Au moment de l’adolescence, j’ai perdu le goût de la vie. Je pense que c’était déjà latent par rapport à l’abandon puis un trauma vécu pendant la petite enfance mais cela s’est vraiment manifesté concrètement vers 14 ans.

Perte de sens, questions identitaires, culpabilité excessive, mal-être profond, etc… J’avais tellement voulu coller à une image qui n’était pas la mienne, contrainte à porter des masques que j’avais perdu ma boussole intérieure. Je m’étais perdue.

Petit à petit, les troubles alimentaires se sont installés insidieusement. Je vivais encore chez mes parents.

Manger était devenue une corvée, une perte de temps, une souffrance.

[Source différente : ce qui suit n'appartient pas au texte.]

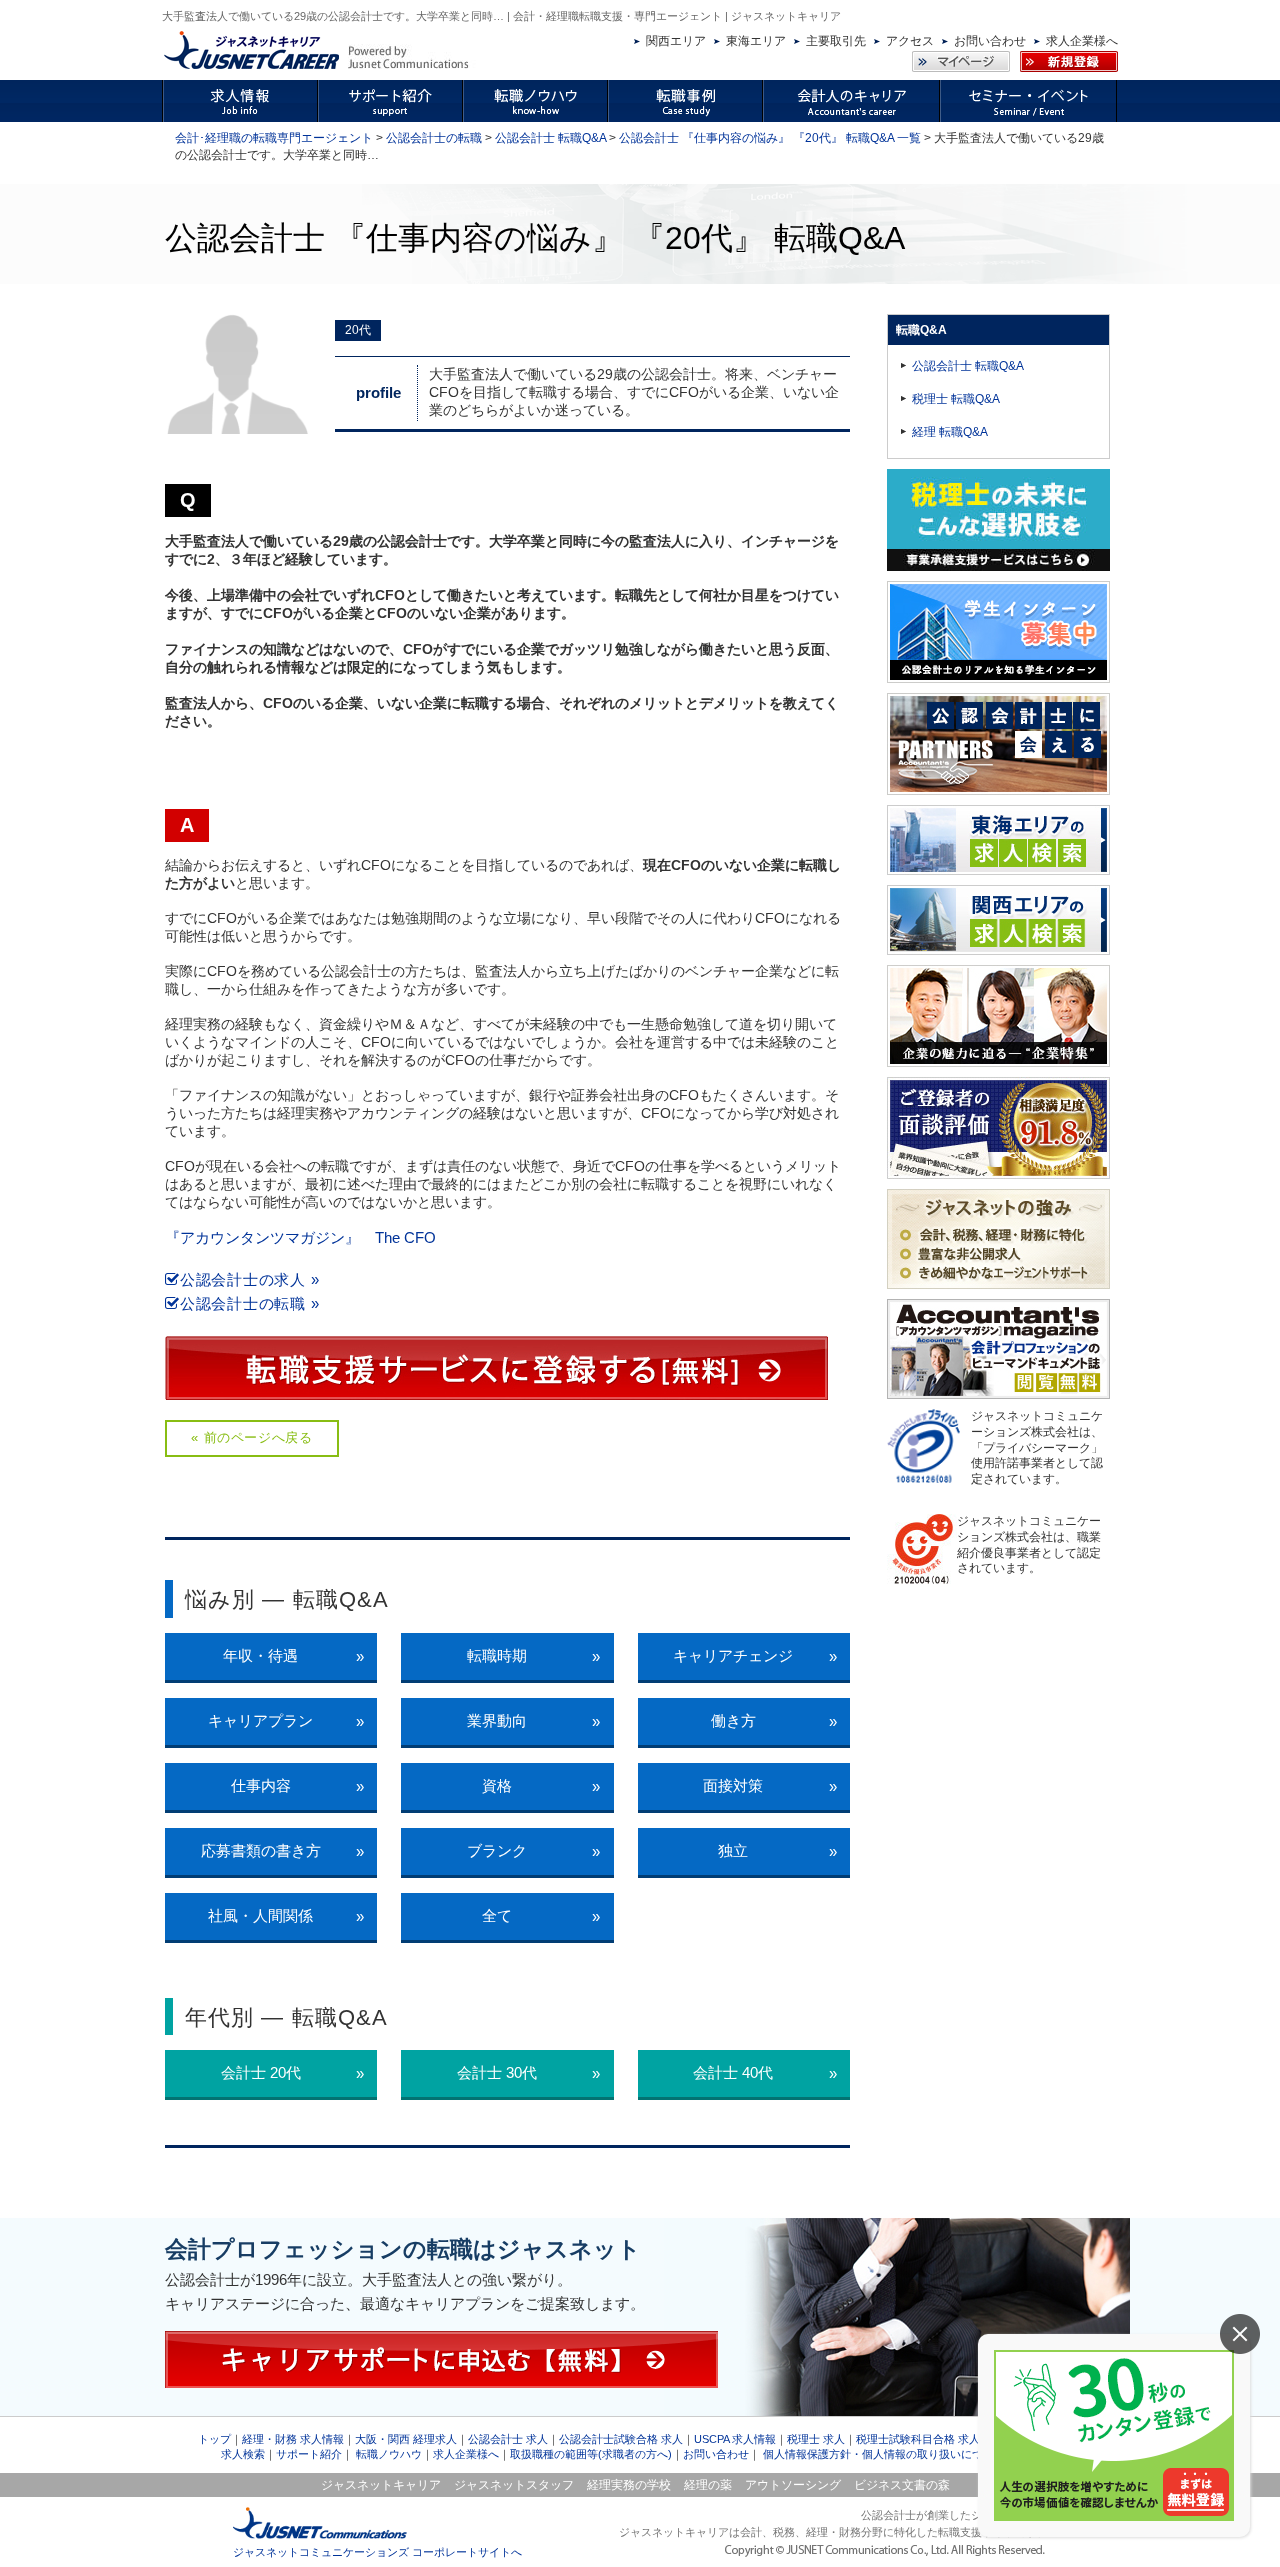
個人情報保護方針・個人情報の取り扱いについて (884, 2454)
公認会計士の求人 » (249, 1279)
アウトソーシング (793, 2485)
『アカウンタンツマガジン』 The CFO (300, 1237)
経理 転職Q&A (950, 432)
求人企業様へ (1082, 41)
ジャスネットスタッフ (514, 2485)
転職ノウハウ (389, 2454)
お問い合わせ (990, 41)
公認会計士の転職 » (249, 1303)
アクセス (910, 41)
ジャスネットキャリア (381, 2485)
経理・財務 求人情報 (293, 2439)
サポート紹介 (309, 2454)
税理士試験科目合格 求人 (918, 2439)
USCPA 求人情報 (735, 2439)
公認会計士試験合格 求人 (621, 2439)
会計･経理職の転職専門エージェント (274, 138)
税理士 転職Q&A (956, 399)
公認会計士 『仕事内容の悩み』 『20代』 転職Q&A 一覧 (770, 138)
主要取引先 (836, 41)
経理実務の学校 (629, 2485)
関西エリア (676, 41)
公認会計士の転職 (434, 138)
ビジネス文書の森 (902, 2485)
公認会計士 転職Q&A (550, 138)
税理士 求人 (816, 2439)
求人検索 (243, 2454)
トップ (214, 2439)
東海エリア (756, 41)
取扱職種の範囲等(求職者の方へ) (591, 2454)
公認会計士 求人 (508, 2439)
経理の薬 (708, 2485)
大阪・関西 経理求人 (406, 2439)
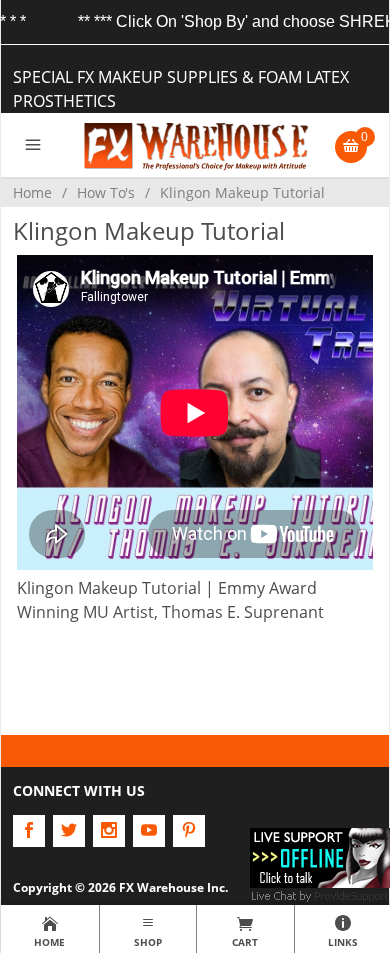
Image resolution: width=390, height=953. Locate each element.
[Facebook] (29, 831)
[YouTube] (149, 831)
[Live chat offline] (320, 856)
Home (32, 192)
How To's (106, 192)
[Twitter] (69, 831)
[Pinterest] (189, 831)
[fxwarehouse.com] (195, 145)
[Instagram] (109, 831)
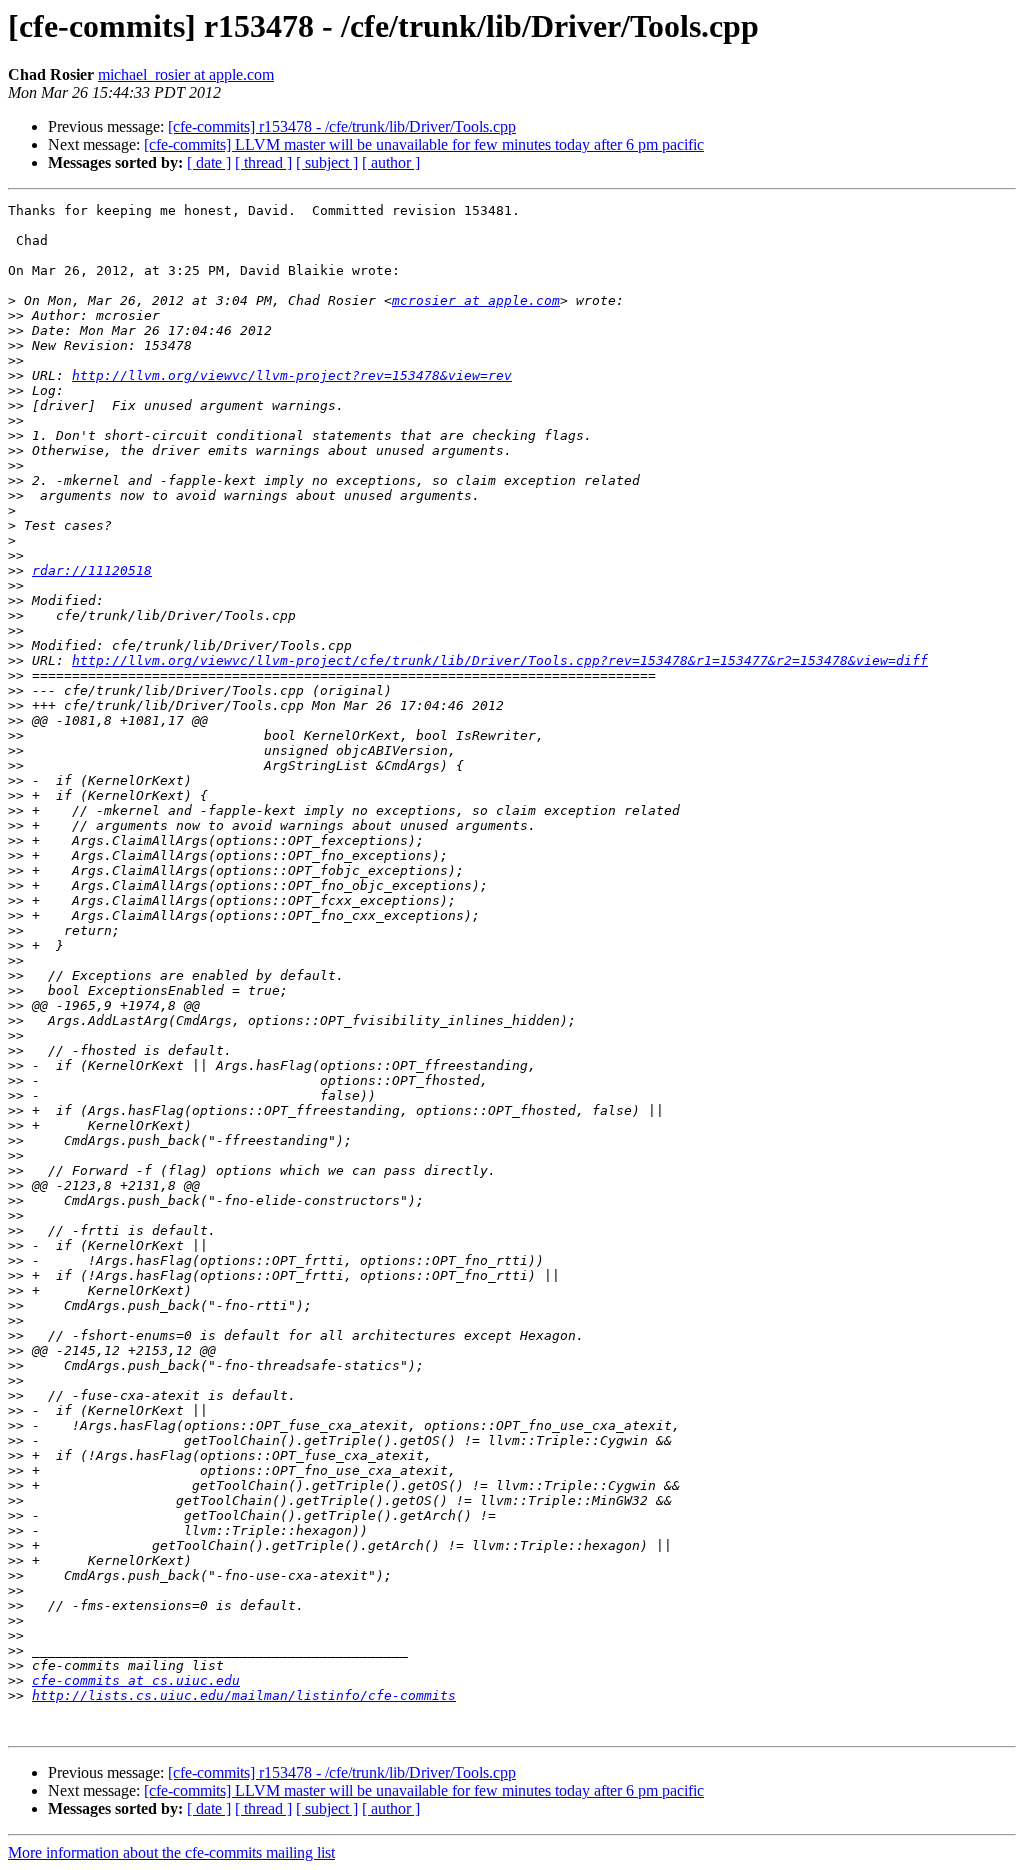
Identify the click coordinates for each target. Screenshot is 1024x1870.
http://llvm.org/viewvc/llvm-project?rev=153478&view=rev (292, 375)
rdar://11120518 (92, 570)
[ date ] (209, 162)
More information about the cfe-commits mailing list (171, 1852)
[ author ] (391, 162)
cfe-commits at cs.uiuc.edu (136, 1680)
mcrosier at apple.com (476, 300)
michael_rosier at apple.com (186, 74)
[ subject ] (327, 162)
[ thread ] (263, 162)
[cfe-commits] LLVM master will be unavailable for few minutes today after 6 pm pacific (424, 144)
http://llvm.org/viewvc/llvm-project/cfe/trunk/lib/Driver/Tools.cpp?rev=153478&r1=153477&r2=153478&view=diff (500, 660)
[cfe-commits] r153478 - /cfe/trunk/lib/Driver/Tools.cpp (342, 126)
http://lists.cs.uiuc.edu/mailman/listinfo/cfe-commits (244, 1695)
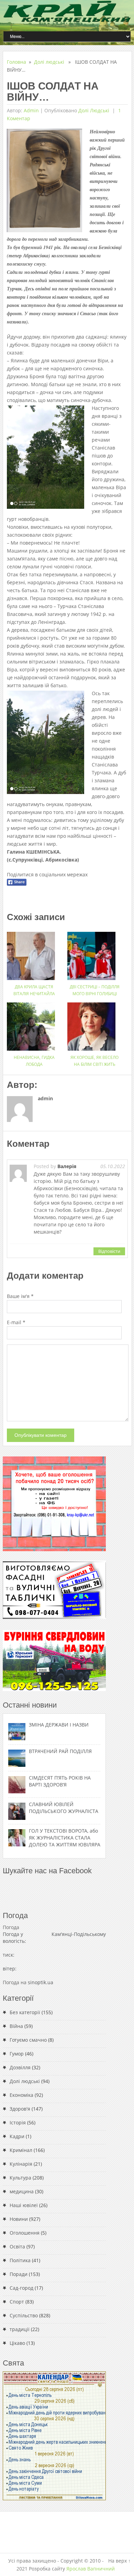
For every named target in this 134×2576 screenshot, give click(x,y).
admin (31, 110)
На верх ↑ (119, 2560)
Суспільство (24, 2315)
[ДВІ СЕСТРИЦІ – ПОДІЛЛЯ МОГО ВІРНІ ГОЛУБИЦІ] (94, 953)
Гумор (17, 2053)
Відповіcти (109, 1251)
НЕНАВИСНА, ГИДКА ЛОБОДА (34, 1060)
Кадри (17, 2136)
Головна (16, 62)
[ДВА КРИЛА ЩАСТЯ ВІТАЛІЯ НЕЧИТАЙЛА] (34, 953)
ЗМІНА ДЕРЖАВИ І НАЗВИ (59, 1724)
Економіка (21, 2095)
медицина (22, 2191)
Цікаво (17, 2343)
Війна (16, 2026)
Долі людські (49, 62)
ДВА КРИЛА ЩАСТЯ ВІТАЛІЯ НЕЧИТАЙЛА (34, 990)
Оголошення (25, 2232)
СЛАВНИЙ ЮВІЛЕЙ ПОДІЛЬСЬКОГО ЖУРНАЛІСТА (63, 1807)
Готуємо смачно (28, 2040)
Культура (20, 2177)
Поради (18, 2274)
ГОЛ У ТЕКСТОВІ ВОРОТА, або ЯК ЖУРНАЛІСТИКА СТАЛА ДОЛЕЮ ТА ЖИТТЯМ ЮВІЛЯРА (64, 1837)
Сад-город (21, 2288)
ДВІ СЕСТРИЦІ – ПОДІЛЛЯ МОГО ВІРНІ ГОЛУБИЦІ (95, 990)
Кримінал (21, 2150)
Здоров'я (20, 2108)
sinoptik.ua (40, 1982)
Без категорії (25, 2012)
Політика (20, 2260)
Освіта (17, 2246)
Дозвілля (20, 2067)
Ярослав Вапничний (90, 2568)
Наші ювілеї (24, 2205)
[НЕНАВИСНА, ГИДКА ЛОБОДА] (34, 1024)
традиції (20, 2329)
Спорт (17, 2301)
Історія (18, 2122)
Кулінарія (21, 2164)
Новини (19, 2219)
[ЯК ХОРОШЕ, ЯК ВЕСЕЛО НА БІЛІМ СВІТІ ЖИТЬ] (94, 1024)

Adolescente, j’ai passé des repas de famille à manger un bol de Special K au déjeuner, des sortes de cornflakes allégés, bourrés de sucre, insipides, avec un peu de lait écrémé, pendant que les autres mangeaient leur repas. Et surtout il ne fallait pas me contrarier.

Je n’aimais pas mon corps qui changeait, qui prenait des formes, se transformait.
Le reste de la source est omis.